== Activity ==
Copy out the data word for word, without any of its pictures.

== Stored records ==
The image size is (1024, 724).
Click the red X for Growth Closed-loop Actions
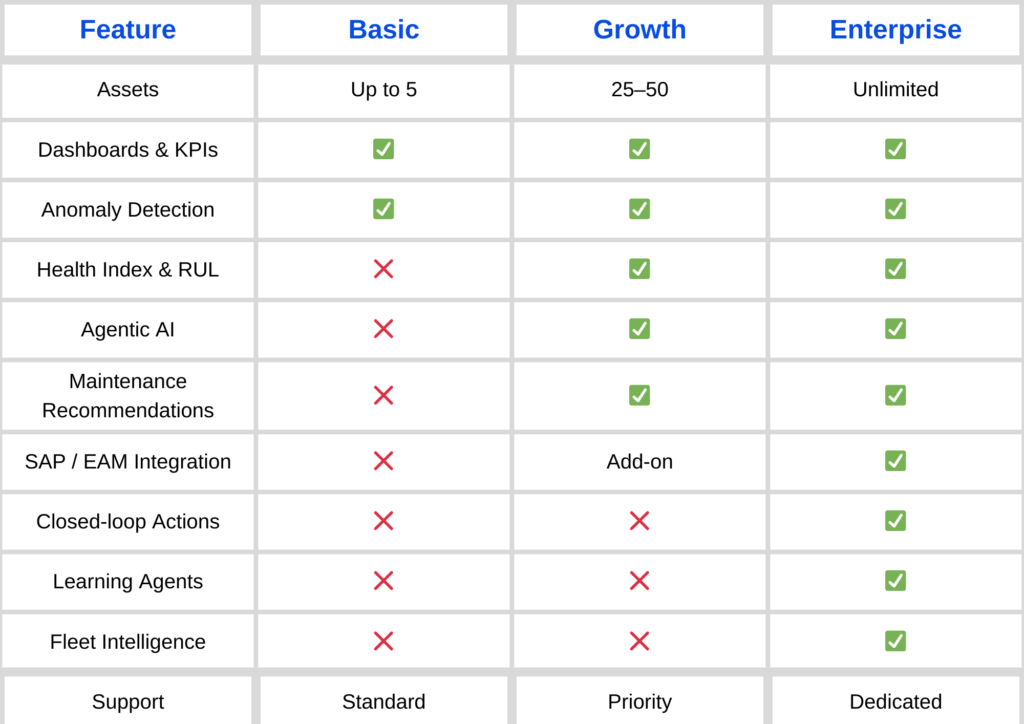pyautogui.click(x=640, y=521)
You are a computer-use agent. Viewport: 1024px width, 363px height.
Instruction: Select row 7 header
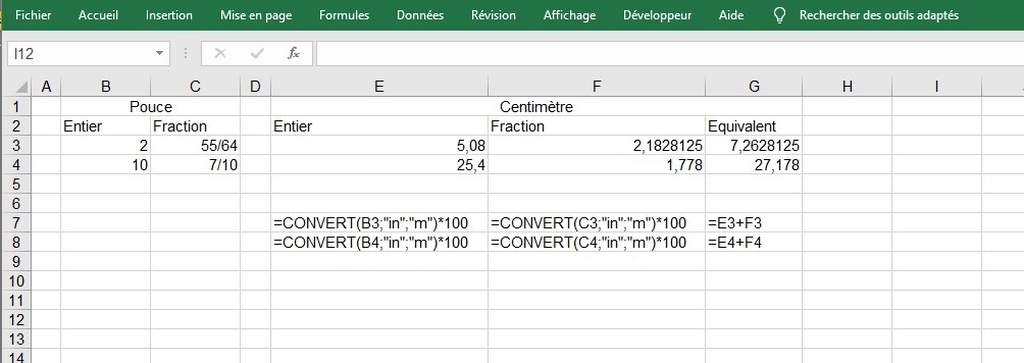[18, 223]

== Written response ==
The image size is (1024, 724).
Click the red X for Growth Closed-loop Actions
pyautogui.click(x=640, y=521)
You are a computer-use agent. Viewport: 1024px width, 363px height.
Instruction: Select row 7 header
[18, 223]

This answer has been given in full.